Un capolavoro, quello di Poeta, che parte da lontano. L’esperienza maturata da vice tra Olimpia Milano e Nazionale gli ha permesso di crescere sotto la guida di coach importanti e carismatici come Messina e Pozzecco, potendo ora dimostrare il suo valore, da giocatore espresso con anni di Serie A e Nazionale, anche in panchina. Peppe capisce bene il gioco, così come lo faceva in campo da playmaker e tutti i suoi ex compagni e giocatori lo confermano. Alle qualità tecniche e tattiche, ne aggiunge una che non tutti hanno: l’empatia. Con il suo modo a volte scanzonato ma impeccabile quando si parla di lavoro e impegno, il tecnico di Battipaglia riesce – e la sua Brescia ne è la dimostrazione – ad empatizzare moltissimo con gli atleti, facendoli sentire parte di un unico progetto di squadra nel quale lui stesso si immerge completamente senza bisogno di proclami, esternazioni forti e “scontri” con stampa e tifosi. Da noi intervistato durante il corso della stagione, Poeta ha sempre tenuto un profilo basso, conscio dell’opportunità avuta in una piazza importante ma probabilmente altrettanto convinto che ciò che gli si stava formando tra le mani era qualcosa di prezioso, da curare con dedizione e attenzione, per farlo risplendere nei momenti importanti.

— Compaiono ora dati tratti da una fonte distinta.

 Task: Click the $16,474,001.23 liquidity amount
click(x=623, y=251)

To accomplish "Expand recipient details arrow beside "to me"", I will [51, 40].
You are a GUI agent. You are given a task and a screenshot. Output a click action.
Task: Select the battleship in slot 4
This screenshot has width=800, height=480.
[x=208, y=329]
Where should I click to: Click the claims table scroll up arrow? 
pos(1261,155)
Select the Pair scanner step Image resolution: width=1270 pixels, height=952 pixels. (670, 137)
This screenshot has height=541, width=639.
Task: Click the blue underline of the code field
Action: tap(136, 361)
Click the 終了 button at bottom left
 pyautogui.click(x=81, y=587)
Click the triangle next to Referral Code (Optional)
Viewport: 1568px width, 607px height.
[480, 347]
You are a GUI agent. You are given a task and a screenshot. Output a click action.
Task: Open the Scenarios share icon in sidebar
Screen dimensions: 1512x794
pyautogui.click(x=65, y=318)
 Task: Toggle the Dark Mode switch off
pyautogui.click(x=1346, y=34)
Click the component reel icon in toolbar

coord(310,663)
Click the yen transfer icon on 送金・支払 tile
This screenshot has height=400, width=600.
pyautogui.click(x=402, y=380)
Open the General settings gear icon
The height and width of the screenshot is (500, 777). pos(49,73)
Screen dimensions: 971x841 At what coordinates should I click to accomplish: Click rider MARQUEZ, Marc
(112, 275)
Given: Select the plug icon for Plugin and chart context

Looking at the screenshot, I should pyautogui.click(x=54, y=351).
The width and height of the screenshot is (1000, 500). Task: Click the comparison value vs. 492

Questi sono stati i playoff, che hanno visto Brescia vincere 3-1 la serie con Trieste e 3-0 quella contro la temibilissima (e per tutti favorita) Trapani, prendendo elogi da tutti, compreso il presidente avversario Antonini che non ha lesinato complimenti a Poeta e alla società per il gran lavoro svolto in semifinale e nell’intera stagione regolare.

Empatia, pazienza e sorrisi, le armi del condottiero Peppe

Le parole del coach biancoblu, sentite ed emozionate al termine di gara 3 contro Trapani – quella che ha sancito l’accesso alla finale scudetto -, sono state solo ed esclusivamente per i suoi giocatori, quasi a voler mascherare i propri indiscutibili meriti nell’aver realizzato quello che a Brescia non era riuscito a fare nessuno, nemmeno Diana e Magro, tecnici che nel capoluogo lombardo hanno lasciato un segno indelebile nel cuore dei tifosi bresciani. Quello che ora ha lasciato lui, osannato dagli “Irriducibili”, anche da chi temeva che il suo arrivo corrispondesse a una rinascita lenta di una squadra che nelle ultime stagioni era sempre stata ai vertici del basket italiano. Ora che è stato fatto il capolavoro, manca un ultimo step, che sembra impossibile (questi si, un miracolo?) da raggiungere contro una corazzata come Milano o Bologna, costruite per vincere e con ben altre ambizioni rispetto a quelle delle “piccola” Leonessa. Ma lo sport può regalare anche sogni insperabili. E Brescia ha il diritto di provarci e crederci, guidata da un condottiero che invece di urla e spada, mostra pazienza e sorriso, distaccandosi molto dalla modalità dei suoi maestri (Messina e Pozzecco), che lo hanno forgiato senza però intaccarne l’indole e che ora lo vedono arrivare al punto più alto che il campionato italiano possa offrire. Se fino a qualche anno fa Poeta non voleva nemmeno fare l’allenatore, ora sembra destinato a un futuro roseo – per non dire azzurro – tra i grandi della panchina, a prescindere da quello che dirà la finale scudetto 2024-25.